This morning kicked off with a blog post from Andy telling us to create a fake dataset in Python using Chat GPT and to then use that data in Power BI to create a KPI Dashboard. None of the above pieces of software are my strong suit so safe to say I was in for a big learning curve today.
I first began to prep Chat GPT by feeding it small parts of the brief and asking it to create ideas for fake companies. I went back and forth with it for a little while until it suggested this: Space Tourism Agency: CelestialVoyages
I then prepped chat GPT with some headers I wanted and asked it to suggest me a few more. I then asked for a Python Script.
Next came the first big obstacle for the day; installing Python. I'll be honest, the process of installing Python lasted around an hour because there seem to be so many different versions / software that run it and most weren't co-operating with the code given by Chat GPT. Eventually Lydia (someone in my cohort) put me out of my misery by pointing me at a website called JupyterLite.

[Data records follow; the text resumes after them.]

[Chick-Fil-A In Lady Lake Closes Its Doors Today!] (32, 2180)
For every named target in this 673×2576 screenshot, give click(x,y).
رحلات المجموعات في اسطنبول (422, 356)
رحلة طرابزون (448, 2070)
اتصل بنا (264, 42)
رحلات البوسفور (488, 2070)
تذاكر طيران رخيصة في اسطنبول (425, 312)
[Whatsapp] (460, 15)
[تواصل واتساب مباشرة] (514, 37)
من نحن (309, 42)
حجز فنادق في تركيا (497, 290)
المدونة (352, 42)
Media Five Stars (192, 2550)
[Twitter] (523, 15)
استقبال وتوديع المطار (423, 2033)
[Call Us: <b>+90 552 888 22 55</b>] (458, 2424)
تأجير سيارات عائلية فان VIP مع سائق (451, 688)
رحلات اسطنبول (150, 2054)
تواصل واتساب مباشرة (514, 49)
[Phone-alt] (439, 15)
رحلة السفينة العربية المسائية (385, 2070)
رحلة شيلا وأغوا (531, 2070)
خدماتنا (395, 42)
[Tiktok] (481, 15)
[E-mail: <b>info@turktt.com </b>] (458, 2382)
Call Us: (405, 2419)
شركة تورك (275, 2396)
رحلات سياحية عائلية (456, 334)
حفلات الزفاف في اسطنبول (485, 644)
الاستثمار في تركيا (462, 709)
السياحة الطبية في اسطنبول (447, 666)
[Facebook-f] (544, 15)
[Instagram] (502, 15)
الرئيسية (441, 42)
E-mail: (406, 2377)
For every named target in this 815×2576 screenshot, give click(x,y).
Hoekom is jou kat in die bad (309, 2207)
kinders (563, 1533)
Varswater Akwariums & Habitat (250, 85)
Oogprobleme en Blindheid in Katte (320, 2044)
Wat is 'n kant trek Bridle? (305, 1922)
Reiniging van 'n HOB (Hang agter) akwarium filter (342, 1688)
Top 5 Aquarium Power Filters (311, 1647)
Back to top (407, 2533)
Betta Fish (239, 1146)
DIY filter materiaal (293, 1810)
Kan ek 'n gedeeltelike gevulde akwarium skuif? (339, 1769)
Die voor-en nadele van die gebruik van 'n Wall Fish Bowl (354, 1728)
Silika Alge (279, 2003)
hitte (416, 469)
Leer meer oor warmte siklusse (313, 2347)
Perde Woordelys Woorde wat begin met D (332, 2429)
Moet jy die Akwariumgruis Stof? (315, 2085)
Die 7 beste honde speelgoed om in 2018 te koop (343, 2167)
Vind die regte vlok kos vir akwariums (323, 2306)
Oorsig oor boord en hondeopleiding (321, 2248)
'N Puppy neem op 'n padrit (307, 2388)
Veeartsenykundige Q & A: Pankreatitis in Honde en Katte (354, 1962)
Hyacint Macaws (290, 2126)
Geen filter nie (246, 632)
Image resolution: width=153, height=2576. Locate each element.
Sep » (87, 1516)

I encountered a couple of error messages which I fed back to Chat GPT which recommended valid solutions. Next I wanted to input some trends in my fake data.
I recommended a couple of trends I wanted and also asked Chat GPT for trends it thought I should implement. After this I told Chat GPT to implement them. This became my second obstacle for the day. Interestingly, there were some trends implemented that worked on the first or second attempt incredibly well but other Chat GPT solutions were flawed to say the least. Time was ticking, and no matter how much I tried to prep Chat GPT, I couldn't seem to get the results I wanted.
I myself am very rusty when it comes to using Python (which I haven't used in over 5 years) but I think for someone who is competent with the software, they may have had an easier time with this.
One particularly difficult issue I had was that each of my rows represented a space trip but included demographic data for a customer. The results of the output were below.
I reached out to the wider company who tried to help, but it seemed the solution was incredibly long and I simply didn't have the time.
So I moved on in spite of the glaring data quality issues and moved on to sketches. Since the brief was for a KPI dashboard, I decided to keep my sketch very simple and go for only key insights. I also went to chat GPT for a Space colour scheme but the results weren't ideal.
I went on to build in Power BI, another software that I'm not too familiar with. I had some quite ambitious plans that I just couldn't figure out how to achieve, despite asking around. In the end, I have quite a simple dashboard but I'm happy with the information and design.
In future, I would love to redo this brief over the span of a week where I'd have time to brush up on my Python and Power BI skillset.